M. de Chalys, en terminant ces mots, se laissa tomber sur un fauteuil, comme accablé par les sensations pénibles de cette scène. La jeune femme s'était levée.

— Je m'en vais, murmura-t-elle avec douceur. Ne me donnerez-vous pas votre main, Raoul?

Raoul fit un geste rapide de refus, et se détourna en appuyant son front sur sa main.

— Ah! reprit-elle du même accent suppliant, que vous êtes dur! Je vous demande si peu,… moi qui vous avais tant donné! Est-ce que cet amour enfin,… l'unique de ma vie!… ne me vaudra pas à ce dernier moment… une parole de bonté,… de compassion?… Ah! soyez sûr que je respecte tout ce qu'il faut respecter; mais il y a une chose pourtant que je veux vous dire avant de vous quitter,… pour toujours sans doute!

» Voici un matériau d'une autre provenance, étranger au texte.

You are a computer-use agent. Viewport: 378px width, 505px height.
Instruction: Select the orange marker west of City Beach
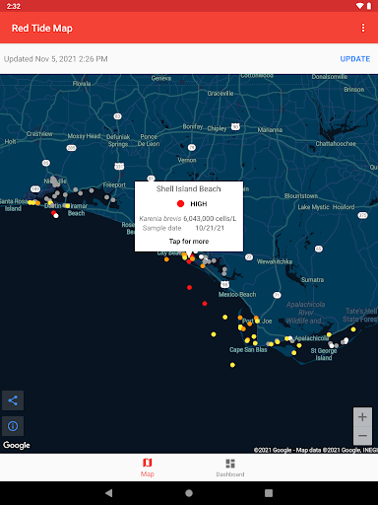(166, 259)
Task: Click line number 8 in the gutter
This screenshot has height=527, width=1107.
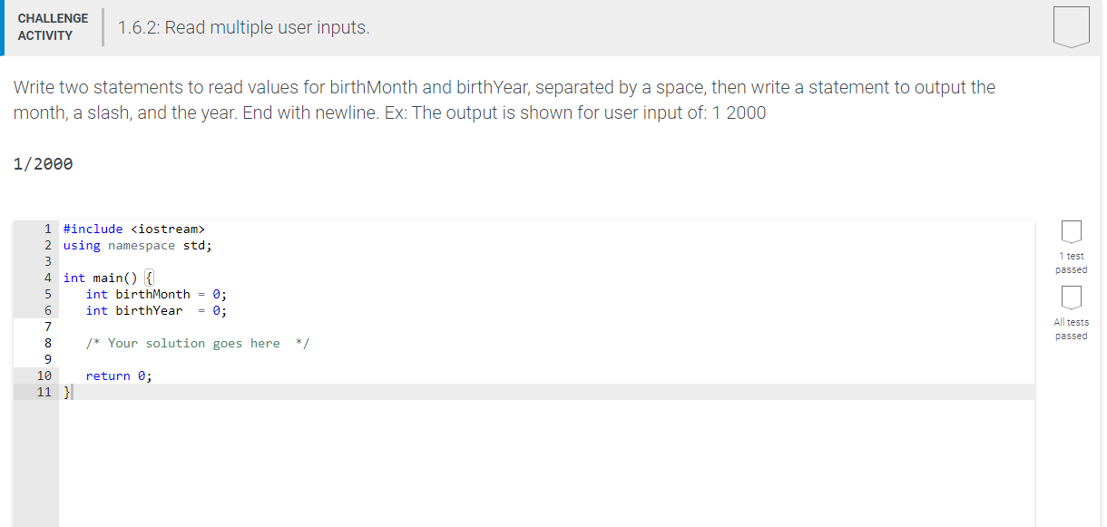Action: 46,343
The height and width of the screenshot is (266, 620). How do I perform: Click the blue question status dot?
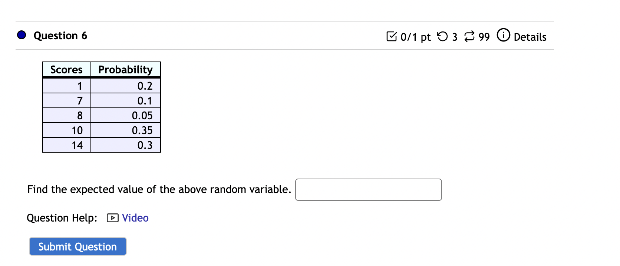[x=22, y=35]
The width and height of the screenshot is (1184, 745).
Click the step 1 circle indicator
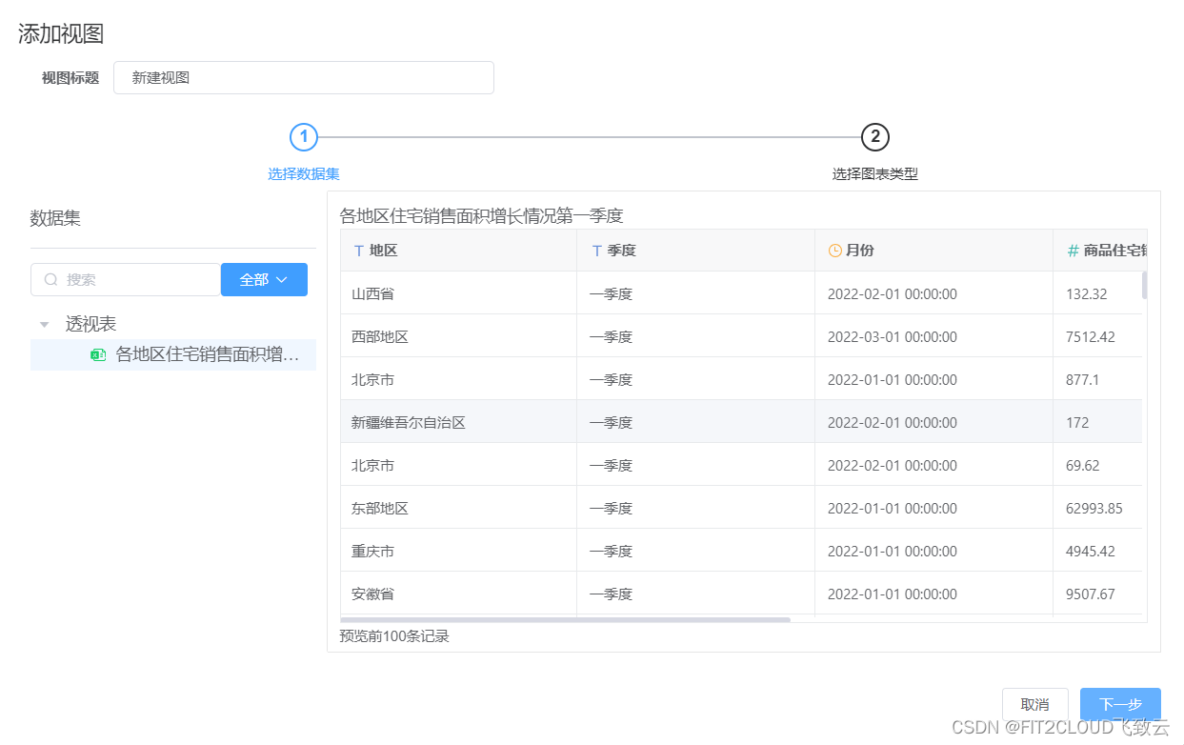(303, 137)
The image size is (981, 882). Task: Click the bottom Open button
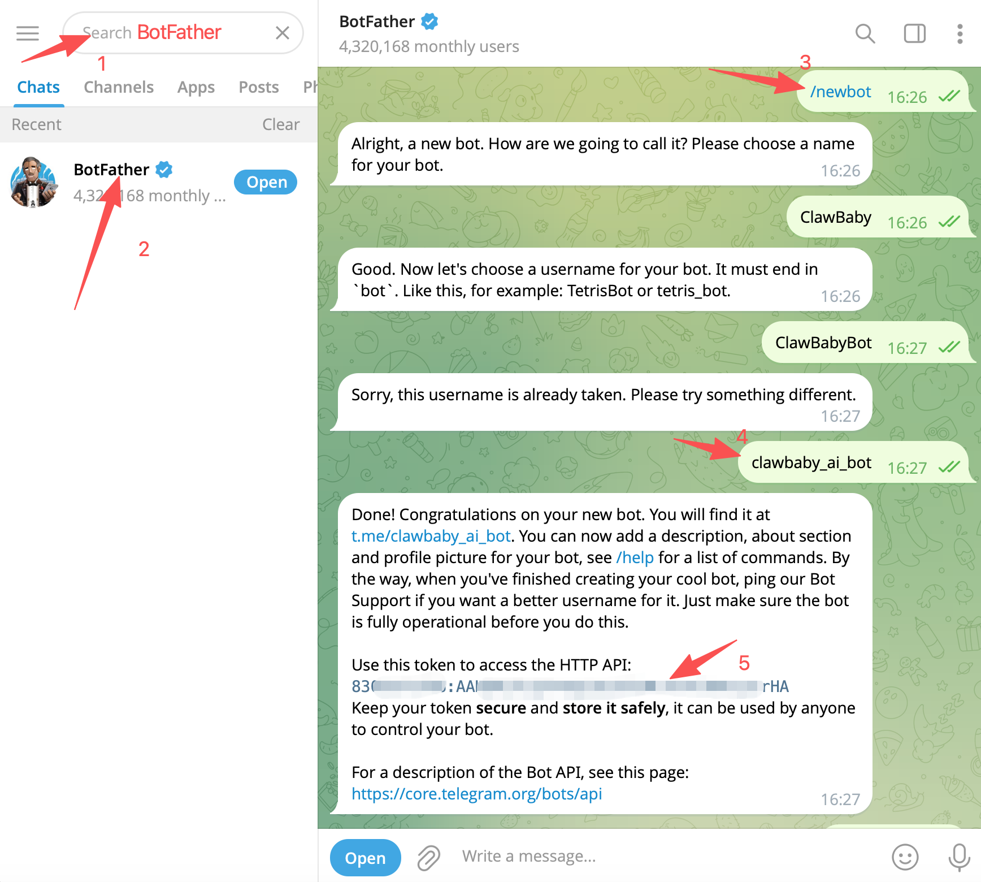365,858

Il entendit un bruit de soie froissée: elle s'était mise à genoux et se traînait sur la tapis.

— Raoul, poursuivit-elle, je ne vaux rien, je le sais trop… On m'a perdue dès l'enfance en ne me laissant connaître d'autres lois que mes passions; aussi je n'ai pas un seul mérite au monde, pas une vertu, pas une croyance… Je sais aimer seulement,… et je vous aime!… Vous êtes ma religion;… je vous aime… comme je voudrais aimer Dieu!… Ah! si vous m'aviez mieux connue, vous n'auriez pas tant dédaigné peut-être une tendresse comme la mienne,… car je vous jure qu'il n'y en a pas une semblable sous le ciel!… Maintenant tout est fini,… je le sens,… et il y a presque de la démence à espérer que votre coeur s'ouvre jamais pour moi… Sachez bien cependant,… voilà ce que je veux vous dire,… sachez que je vous reste consacrée et dévouée,… et qu'à l'heure où vous le voudrez,… sur un mot, sur un signe,… je quitterai tout pour vous suivre au bout du monde à deux genoux,… comme votre servante et votre esclave!… Adieu!

Elle saisit une des mains de Raoul, la serra follement sur son sein et la pressa sur ses lèvres. — Raoul se dégagea avec une sorte de violence, releva la jeune femme brusquement, et, se levant lui-même:

— Je vous en supplie! dit-il d'une voix basse et impérieuse.

Elle était debout, toute frissonnante et comme près de défaillir.